Last update: 2024/12/09

Aditya Kamlesh Parikh - @aditya.parikh@ru.nl

In this tutorial, we will explore Text-to-Speech (TTS), focusing on several pre-trained models. Compared to tasks like Automatic Speech Recognition (ASR) and audio classification, significantly fewer pre-trained model checkpoints are available for TTS. Among the most popular and widely used TTS pre-trained models are Speech-T5, Bark, and Massive Multilingual Speech (MMS).

As discussed in the ASR tutorial, TTS models can also be pre-trained and fine-tuned for specific tasks. However, there are key differences between ASR and TTS models, which we will highlight in this tutorial. If you have already understood the fine-tuning process for ASR pre-trained models, grasping TTS fine-tuning will be straightforward, enabling you to perform it yourself.

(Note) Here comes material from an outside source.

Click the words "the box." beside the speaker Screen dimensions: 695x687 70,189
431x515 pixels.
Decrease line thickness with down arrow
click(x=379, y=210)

We will start by reviewing some of the pre-trained models available for TTS. Additionally, we will discuss crucial aspects of speech synthesis, such as vocoders—which generate audio from log mel-spectrograms—and i-vectors and x-vectors, which play important roles in tasks like speaker diarization and speaker identification.

SpeechT5¶

SpeechT5 is a model published by Junyi Ao et al. from Microsoft that is capable of handling a range of speech tasks. This model can be tailored to text-to-speech, speech-to-text tasks (automatic speech recognition or speaker identification), as well as speech-to-speech (e.g. speech enhancement or converting between different voices).

First, let’s load the fine-tuned TTS SpeechT5 model from the 🤗 Hub, along with the processor object used for tokenization and feature extraction:

In [ ]:
from transformers import SpeechT5Processor, SpeechT5ForTextToSpeech

processor = SpeechT5Processor.from_pretrained("microsoft/speecht5_tts")
model = SpeechT5ForTextToSpeech.from_pretrained("microsoft/speecht5_tts")
The cache for model files in Transformers v4.22.0 has been updated. Migrating your old cache. This is a one-time only operation. You can interrupt this and resume the migration later on by calling `transformers.utils.move_cache()`.

Next tokenization of input text

In [ ]:
inputs = processor(text="hello all, welcome to speech synthesis tutorial", return_tensors="pt")
In [ ]:
inputs.input_ids
# Tokenizer based on sentence piece tokenizer (In speechT5 processor two activities are happening. 1. Feature Extraction 2. Tokenization)
Out[ ]:
tensor([[ 4, 11,  5, 15, 15,  8,  4,  7, 15, 15, 23,  4, 20,  5, 15, 17,  8, 18,
          5,  4,  6,  8,  4, 12, 24,  5,  5, 17, 11,  4, 12, 22,  9,  6, 11,  5,
         12, 10, 12,  4,  6, 16,  6,  8, 13, 10,  7, 15,  2]])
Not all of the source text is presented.